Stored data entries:
.....

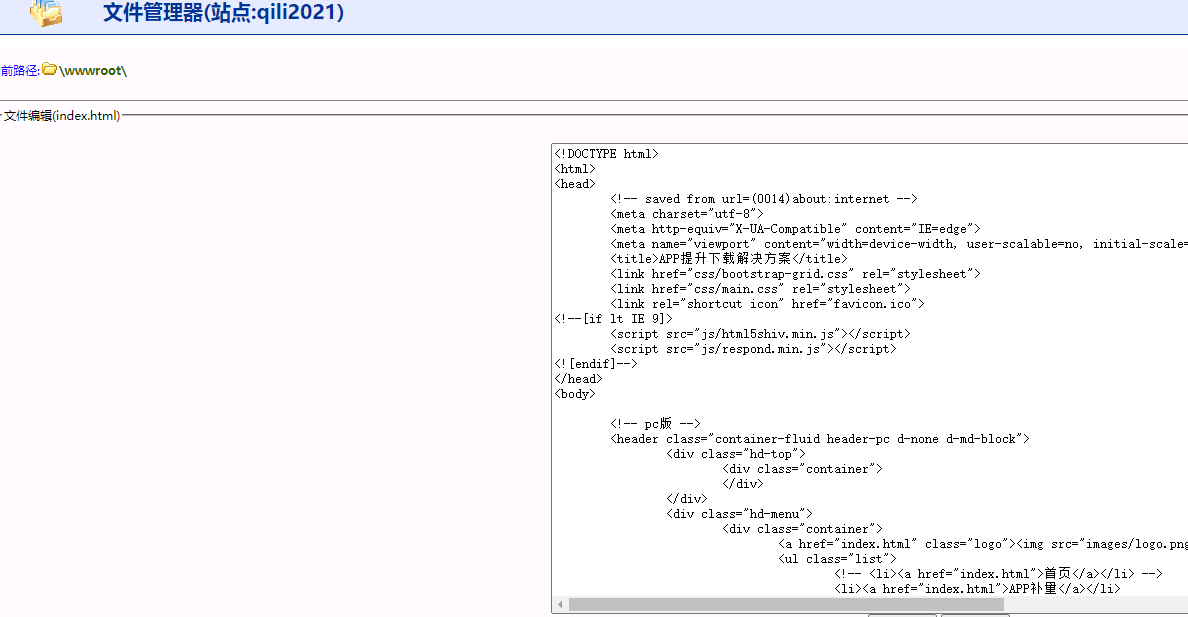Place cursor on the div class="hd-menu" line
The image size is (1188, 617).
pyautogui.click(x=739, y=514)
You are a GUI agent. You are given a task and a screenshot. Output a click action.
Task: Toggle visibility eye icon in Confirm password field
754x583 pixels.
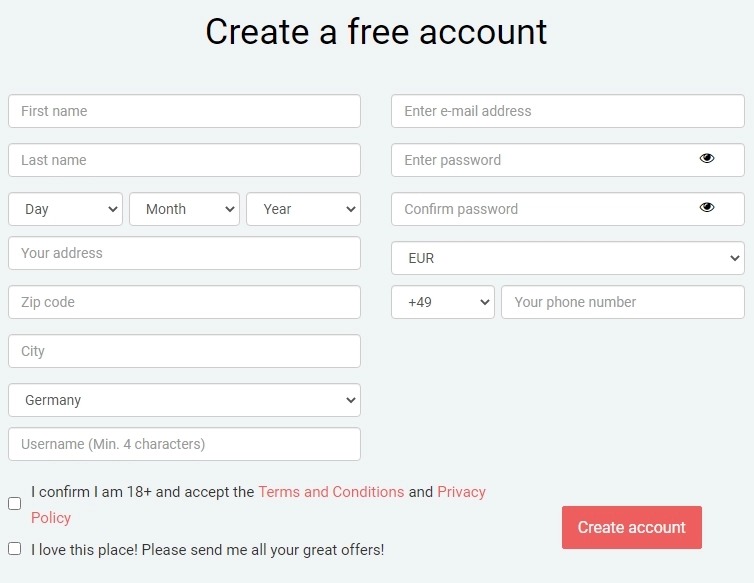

.....

**Task**
Give back only the lines from the one that carries "You are a GUI" through the final line above, both included. Drop all pictures.

**Response to this task**
You are a GUI agent. You are given a task and a screenshot. Output a click action.
Task: Toggle visibility eye icon in Confirm password field
754x583 pixels.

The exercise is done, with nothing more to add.